Что сделать:
(a) Как, по словам М. Хувер в отрывке о Мейерхольде, Мейерхольд, в отличие от Брехта, обходился с чувством и разумом?
(b) Перепишите из отрывка о Мейерхольде участок от «Мейерхольд на протяжении» до «своё окончательное оформление.», заменив «марионеток» на «кукол».

Исходный текст:
Мейерхольд на протяжении всей своей творческой жизни решал проблему взаимодействия актера с исполняемым образом. Сначала приемами иронического гротеска, затем требованием подражания театру марионеток, а позднее — принципом "самолюбования в процессе игры", и, наконец, моментом отстраненного исполнения актером своей роли. В дальнейшем эти приёмы развиваются у Мейерхольда в принцип сатирического гротеска — предпосылка к тому, что в системе эстетических принципов театра Брехта получит своё окончательное оформление.
М. Хувер, полагающая Мейерхольда родоначальником творческой дискуссии вокруг этой проблемы, пишет, что Мейерхольд "отказывался считать искусством попытки актера быть персонажем, и, предвещая брехтовскую идею отчуждения, требовал, чтобы актер показывал персонажа по законам актерского искусства. Но, в отличие от Брехта, заменившего чувство разумом, Мейерхольд соединял их воедино"[61].
Язык условности позволяет Мейерхольду использовать в качестве действующего лица и расположенный особым образом на сцене предмет. «Хотя это и предмет, но он как бы приобретает язык, а иногда не только лепечет, но и кричит. < … > Введение незначительного аксессуара заставляло зрителя отнестись к происходящему на сцене иначе, чем до появления яркого цветового пятна.»[62]. Мощным выразительным средством становится и пауза - Мейерхольд воспользовался паузой как моментом внезапной фиксации психологического состояния — фигура персонажа словно бы застывала в "стоп-кадре".

Фрагменты данных:

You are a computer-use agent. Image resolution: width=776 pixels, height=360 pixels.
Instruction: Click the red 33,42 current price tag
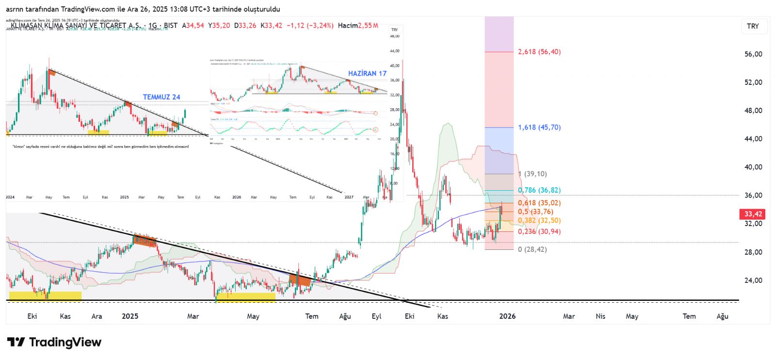tap(753, 214)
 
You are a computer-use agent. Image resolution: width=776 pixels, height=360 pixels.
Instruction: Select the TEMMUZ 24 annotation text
tap(162, 97)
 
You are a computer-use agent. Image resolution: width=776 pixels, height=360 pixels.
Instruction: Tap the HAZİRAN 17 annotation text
tap(367, 73)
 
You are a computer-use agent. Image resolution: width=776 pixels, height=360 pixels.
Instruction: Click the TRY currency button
tap(753, 26)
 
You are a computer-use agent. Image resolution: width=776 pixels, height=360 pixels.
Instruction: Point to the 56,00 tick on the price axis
tap(753, 54)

Ответы:
(a) Он соединял их воедино.

(b)
Мейерхольд на протяжении всей своей творческой жизни решал проблему взаимодействия актера с исполняемым образом. Сначала приемами иронического гротеска, затем требованием подражания театру кукол, а позднее — принципом "самолюбования в процессе игры", и, наконец, моментом отстраненного исполнения актером своей роли. В дальнейшем эти приёмы развиваются у Мейерхольда в принцип сатирического гротеска — предпосылка к тому, что в системе эстетических принципов театра Брехта получит своё окончательное оформление.